Can Screening For Stocks Still Generate Alpha?

This article is an overview of screening; in subsequent articles I will be doing deep dives into some classic screens such as those by Benjamin Graham, William O’Neil, Joel Greenblatt, Joseph Piotroski, and James and Patrick O’Shaughnessy.

Hundreds of thousands—perhaps millions—of investors use screens as a first step to picking stocks. Sometimes the screens have very simple and straightforward rules; sometimes they are very complicated, using multifactor ranking systems (my screens are like that) or head-scratching technical indicators.

How can you tell if a screen “works”? The conventional way is to backtest it. (There are a number of websites, brokers, data providers, and subscription services that allow you to do this; I use Portfolio123.) Typically, if a screen beats the market, it works; if it doesn’t, it doesn’t.

But what do you do with periods like the last three years, when “the market”—the S&P 500—has beaten everything in sight?

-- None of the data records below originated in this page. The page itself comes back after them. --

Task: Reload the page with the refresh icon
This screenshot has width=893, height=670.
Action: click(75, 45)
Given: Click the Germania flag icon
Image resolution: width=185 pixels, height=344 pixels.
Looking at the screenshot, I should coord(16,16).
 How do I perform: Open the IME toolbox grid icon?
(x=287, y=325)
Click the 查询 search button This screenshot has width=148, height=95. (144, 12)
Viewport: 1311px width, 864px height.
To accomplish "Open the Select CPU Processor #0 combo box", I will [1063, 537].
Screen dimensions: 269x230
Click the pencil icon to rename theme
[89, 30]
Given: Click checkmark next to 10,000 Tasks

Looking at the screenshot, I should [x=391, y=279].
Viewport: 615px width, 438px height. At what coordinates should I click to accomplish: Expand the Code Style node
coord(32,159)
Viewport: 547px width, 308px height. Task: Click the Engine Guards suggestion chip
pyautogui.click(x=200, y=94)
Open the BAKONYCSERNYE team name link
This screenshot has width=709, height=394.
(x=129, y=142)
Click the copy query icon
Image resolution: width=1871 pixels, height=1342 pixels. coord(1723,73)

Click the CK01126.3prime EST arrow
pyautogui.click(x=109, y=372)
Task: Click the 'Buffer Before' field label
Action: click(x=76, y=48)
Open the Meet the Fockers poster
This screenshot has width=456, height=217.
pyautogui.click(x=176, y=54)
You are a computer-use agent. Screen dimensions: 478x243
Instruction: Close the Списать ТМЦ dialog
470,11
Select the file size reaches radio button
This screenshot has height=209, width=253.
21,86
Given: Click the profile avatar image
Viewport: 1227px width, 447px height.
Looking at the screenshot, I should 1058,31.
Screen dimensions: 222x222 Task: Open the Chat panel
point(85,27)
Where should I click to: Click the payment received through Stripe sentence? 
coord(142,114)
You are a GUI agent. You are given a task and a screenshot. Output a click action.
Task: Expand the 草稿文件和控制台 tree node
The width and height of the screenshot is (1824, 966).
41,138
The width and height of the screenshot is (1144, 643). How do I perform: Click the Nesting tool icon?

In order to write this article and the articles that will follow it, I tested dozens of established screens designed by or based on the ideas of investment experts with a wide variety of approaches, and fewer than 15% of them have beat the S&P 500 over the last three years. Screens are usually at least partly based on value ratios and value stocks have been hugely disadvantaged lately; screens are often designed to hunt up smaller and little-known stocks and large caps have trounced small caps recently.

How, then, should we approach stock screening? Is it a technique that has outlived its purpose? Or are there other ways to think about it?

Personally, I use stock screens every night in order to place my trades for the next day. My own returns over the last three years have been pretty good: a CAGR of 21%, compared to 9% for the S&P 500, and a lower drawdown during the market crash this year. So it’s not impossible to use screens to beat the market. But it’s getting hard.